"""
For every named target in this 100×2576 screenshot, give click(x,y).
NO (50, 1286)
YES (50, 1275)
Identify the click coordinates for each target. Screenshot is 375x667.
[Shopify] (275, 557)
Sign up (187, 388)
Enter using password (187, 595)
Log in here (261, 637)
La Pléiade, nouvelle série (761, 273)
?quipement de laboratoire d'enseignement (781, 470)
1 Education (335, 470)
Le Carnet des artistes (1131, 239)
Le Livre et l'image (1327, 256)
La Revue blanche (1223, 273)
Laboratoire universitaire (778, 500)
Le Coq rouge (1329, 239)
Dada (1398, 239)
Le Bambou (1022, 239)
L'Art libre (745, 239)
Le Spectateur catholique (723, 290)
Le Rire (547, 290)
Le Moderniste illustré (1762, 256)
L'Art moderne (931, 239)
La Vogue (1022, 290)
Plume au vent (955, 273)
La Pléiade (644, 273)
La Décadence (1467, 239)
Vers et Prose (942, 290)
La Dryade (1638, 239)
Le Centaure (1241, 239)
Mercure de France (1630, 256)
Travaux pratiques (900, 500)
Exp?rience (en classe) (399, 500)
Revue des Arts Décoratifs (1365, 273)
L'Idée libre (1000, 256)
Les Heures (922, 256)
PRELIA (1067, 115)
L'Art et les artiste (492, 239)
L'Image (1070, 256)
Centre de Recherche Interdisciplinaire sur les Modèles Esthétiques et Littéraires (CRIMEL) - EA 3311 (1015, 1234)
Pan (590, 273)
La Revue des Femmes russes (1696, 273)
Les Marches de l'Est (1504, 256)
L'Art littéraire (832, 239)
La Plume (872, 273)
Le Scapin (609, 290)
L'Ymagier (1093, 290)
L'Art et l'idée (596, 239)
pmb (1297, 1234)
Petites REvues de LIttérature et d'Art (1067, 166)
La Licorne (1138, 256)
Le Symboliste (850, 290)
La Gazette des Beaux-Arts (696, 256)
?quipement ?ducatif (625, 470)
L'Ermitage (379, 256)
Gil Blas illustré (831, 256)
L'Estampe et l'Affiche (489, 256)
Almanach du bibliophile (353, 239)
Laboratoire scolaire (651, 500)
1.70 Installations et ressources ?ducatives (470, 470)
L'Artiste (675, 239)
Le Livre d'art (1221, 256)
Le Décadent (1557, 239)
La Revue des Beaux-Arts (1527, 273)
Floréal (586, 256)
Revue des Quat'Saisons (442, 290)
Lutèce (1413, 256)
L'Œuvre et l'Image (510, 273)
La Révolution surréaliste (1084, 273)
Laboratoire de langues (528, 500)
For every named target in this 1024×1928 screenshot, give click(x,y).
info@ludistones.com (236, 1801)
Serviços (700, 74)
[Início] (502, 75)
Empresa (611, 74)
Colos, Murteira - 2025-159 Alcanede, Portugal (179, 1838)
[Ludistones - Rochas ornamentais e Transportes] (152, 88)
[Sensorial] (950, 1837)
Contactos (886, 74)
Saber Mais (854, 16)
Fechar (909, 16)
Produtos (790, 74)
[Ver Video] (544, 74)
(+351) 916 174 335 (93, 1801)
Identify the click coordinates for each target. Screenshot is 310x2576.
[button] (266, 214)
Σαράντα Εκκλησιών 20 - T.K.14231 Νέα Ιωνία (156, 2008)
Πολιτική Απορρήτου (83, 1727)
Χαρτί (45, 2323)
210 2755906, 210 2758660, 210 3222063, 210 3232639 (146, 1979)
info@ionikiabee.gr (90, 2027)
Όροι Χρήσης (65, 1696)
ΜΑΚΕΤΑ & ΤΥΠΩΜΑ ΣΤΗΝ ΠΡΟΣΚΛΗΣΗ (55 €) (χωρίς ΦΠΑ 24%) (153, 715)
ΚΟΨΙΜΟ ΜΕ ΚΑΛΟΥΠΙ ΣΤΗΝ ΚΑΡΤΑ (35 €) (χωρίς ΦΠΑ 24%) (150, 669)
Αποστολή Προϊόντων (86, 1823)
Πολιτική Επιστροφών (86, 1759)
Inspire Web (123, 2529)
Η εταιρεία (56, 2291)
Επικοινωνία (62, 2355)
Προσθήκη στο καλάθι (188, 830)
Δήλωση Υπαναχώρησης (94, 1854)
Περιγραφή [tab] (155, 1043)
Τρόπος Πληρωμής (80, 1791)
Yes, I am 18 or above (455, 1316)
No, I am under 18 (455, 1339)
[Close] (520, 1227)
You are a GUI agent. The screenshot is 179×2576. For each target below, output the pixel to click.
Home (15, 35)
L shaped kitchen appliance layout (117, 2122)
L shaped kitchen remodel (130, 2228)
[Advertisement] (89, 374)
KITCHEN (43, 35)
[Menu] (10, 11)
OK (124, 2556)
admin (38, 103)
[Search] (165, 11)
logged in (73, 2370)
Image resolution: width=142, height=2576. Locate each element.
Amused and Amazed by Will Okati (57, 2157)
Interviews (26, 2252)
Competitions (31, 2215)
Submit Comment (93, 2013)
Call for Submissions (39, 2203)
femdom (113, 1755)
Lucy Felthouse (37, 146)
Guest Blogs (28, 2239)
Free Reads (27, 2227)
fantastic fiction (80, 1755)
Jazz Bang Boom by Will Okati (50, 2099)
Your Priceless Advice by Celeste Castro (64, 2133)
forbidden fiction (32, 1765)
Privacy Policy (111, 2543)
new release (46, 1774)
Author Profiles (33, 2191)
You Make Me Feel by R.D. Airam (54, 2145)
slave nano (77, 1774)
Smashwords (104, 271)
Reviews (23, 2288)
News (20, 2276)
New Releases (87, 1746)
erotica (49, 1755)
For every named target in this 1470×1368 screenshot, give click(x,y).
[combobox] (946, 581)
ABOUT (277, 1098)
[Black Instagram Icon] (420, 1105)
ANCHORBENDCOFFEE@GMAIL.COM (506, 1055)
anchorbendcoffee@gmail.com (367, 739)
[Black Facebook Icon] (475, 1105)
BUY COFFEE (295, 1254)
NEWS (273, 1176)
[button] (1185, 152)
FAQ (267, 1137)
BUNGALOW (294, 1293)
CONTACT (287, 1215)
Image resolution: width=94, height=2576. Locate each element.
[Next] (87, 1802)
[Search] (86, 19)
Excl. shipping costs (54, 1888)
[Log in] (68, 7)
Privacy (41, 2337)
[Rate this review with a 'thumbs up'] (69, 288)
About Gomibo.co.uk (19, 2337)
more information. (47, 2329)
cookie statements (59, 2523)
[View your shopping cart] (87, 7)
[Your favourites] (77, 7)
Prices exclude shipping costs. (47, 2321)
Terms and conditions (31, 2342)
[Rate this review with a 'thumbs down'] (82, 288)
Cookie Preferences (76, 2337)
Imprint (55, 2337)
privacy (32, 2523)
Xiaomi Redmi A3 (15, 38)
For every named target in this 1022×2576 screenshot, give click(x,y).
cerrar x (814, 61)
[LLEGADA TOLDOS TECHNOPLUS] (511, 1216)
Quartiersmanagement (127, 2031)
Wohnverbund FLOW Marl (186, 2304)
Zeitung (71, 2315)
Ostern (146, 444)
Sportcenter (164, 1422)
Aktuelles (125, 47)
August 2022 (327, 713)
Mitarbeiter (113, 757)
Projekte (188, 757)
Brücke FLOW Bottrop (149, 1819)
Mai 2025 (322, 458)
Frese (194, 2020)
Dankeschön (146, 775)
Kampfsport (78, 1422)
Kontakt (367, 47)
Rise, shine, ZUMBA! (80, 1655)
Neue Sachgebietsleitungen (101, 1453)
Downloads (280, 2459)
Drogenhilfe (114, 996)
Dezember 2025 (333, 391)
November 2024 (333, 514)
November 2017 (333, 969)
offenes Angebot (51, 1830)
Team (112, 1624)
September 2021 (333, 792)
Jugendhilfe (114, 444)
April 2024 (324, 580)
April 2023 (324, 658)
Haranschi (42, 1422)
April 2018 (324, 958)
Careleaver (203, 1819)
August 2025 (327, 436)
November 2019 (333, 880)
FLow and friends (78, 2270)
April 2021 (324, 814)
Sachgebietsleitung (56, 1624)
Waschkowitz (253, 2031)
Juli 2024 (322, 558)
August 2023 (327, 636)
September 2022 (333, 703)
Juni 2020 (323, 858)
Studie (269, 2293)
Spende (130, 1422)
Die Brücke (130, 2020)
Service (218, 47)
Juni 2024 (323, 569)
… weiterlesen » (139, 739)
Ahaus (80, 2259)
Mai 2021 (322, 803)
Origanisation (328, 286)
"""
__WHAT YOU HAVE TO DO__:
Please copy, exactly as written, every line in the listing above from the line with "[Black Facebook Icon] (475, 1105)" up to and including the line with "Kontakt (367, 47)".

__SOLUTION FOR THIS PROBLEM__:
[Black Facebook Icon] (475, 1105)
BUY COFFEE (295, 1254)
NEWS (273, 1176)
[button] (1185, 152)
FAQ (267, 1137)
BUNGALOW (294, 1293)
CONTACT (287, 1215)
Image resolution: width=94, height=2576. Locate each element.
[Next] (87, 1802)
[Search] (86, 19)
Excl. shipping costs (54, 1888)
[Log in] (68, 7)
Privacy (41, 2337)
[Rate this review with a 'thumbs up'] (69, 288)
About Gomibo.co.uk (19, 2337)
more information. (47, 2329)
cookie statements (59, 2523)
[View your shopping cart] (87, 7)
[Your favourites] (77, 7)
Prices exclude shipping costs. (47, 2321)
Terms and conditions (31, 2342)
[Rate this review with a 'thumbs down'] (82, 288)
Cookie Preferences (76, 2337)
Imprint (55, 2337)
privacy (32, 2523)
Xiaomi Redmi A3 (15, 38)
For every named target in this 1022×2576 screenshot, give click(x,y).
cerrar x (814, 61)
[LLEGADA TOLDOS TECHNOPLUS] (511, 1216)
Quartiersmanagement (127, 2031)
Wohnverbund FLOW Marl (186, 2304)
Zeitung (71, 2315)
Ostern (146, 444)
Sportcenter (164, 1422)
Aktuelles (125, 47)
August 2022 (327, 713)
Mitarbeiter (113, 757)
Projekte (188, 757)
Brücke FLOW Bottrop (149, 1819)
Mai 2025 (322, 458)
Frese (194, 2020)
Dankeschön (146, 775)
Kampfsport (78, 1422)
Kontakt (367, 47)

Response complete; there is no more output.